The framework’s capabilities are real — the 347,000 stars reflect genuine utility. The security track record is also real. The calculus for builders at this stage:

  • Personal projects and development environments: OpenClaw remains viable with careful skill hygiene and no exposed ports.
  • Enterprise or team environments: Wait for NemoClaw to reach production readiness, or use a different agent framework (LangChain, AutoGen, Microsoft Agent Framework) with explicit security controls built in from the start.
  • Anything touching customer data or financial systems: The CVE-2026-32922 privilege escalation and ClawHavoc targeting of financial agent machines should be disqualifying until the framework’s security posture improves.

If you are building something that targets OpenClaw users:

If your MCP server or tool is distributed via ClawHub or designed for OpenClaw environments, the security crisis in the ecosystem affects your users regardless of your own security posture. Clearly documenting your installation source, signing your packages, and recommending users verify your skill against a known-good hash are now table-stakes practices.


Context: The Foundation Model Has Changed Owners

One additional factor builders evaluating OpenClaw should weigh: the project’s governance changed in February 2026 when OpenAI acquihired Peter Steinberger. OpenClaw now sits in a non-profit foundation with OpenAI as a sponsor but not a controller. The MIT license remains in place.

OpenAI’s relationship to the project creates an interesting tension. OpenAI is simultaneously the closest thing OpenClaw has to a corporate sponsor and the company whose products (Codex, ChatGPT Agent) most directly compete with OpenClaw’s use cases. How that tension resolves over the next 12 months — whether OpenAI invests in hardening the foundation’s security response, or whether investment flows primarily toward the competitive products — will substantially affect the long-term viability of the open-source framework.

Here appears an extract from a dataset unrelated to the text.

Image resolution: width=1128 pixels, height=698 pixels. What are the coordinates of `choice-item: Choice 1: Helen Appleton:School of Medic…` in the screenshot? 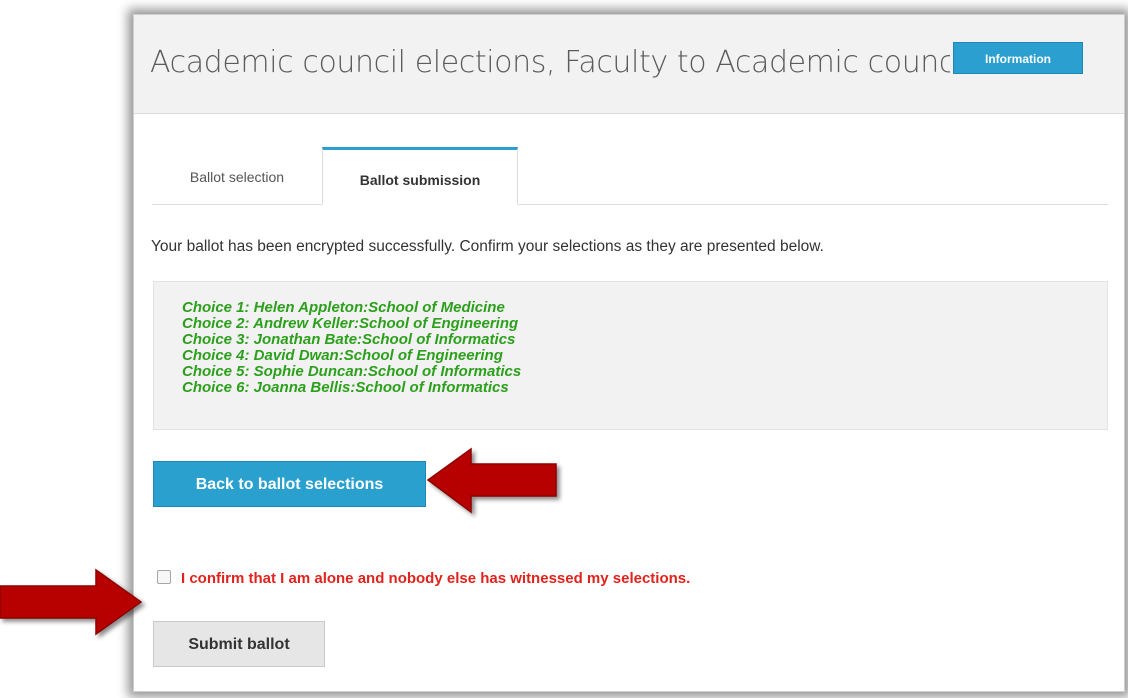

For now, the security posture of the framework is what it is: 454 CVEs, 1,184 poisoned marketplace skills, and an enterprise block advisory from the world’s largest analyst firm.

Build accordingly.


Updated May 30, 2026. CVE tracking: jgamblin/OpenClawCVEs on GitHub. ClawHavoc campaign reporting via CyberPress and Hacker News. NemoClaw status via Tom’s Hardware and TechCrunch. Gartner advisory summary via Sangfor and Remio.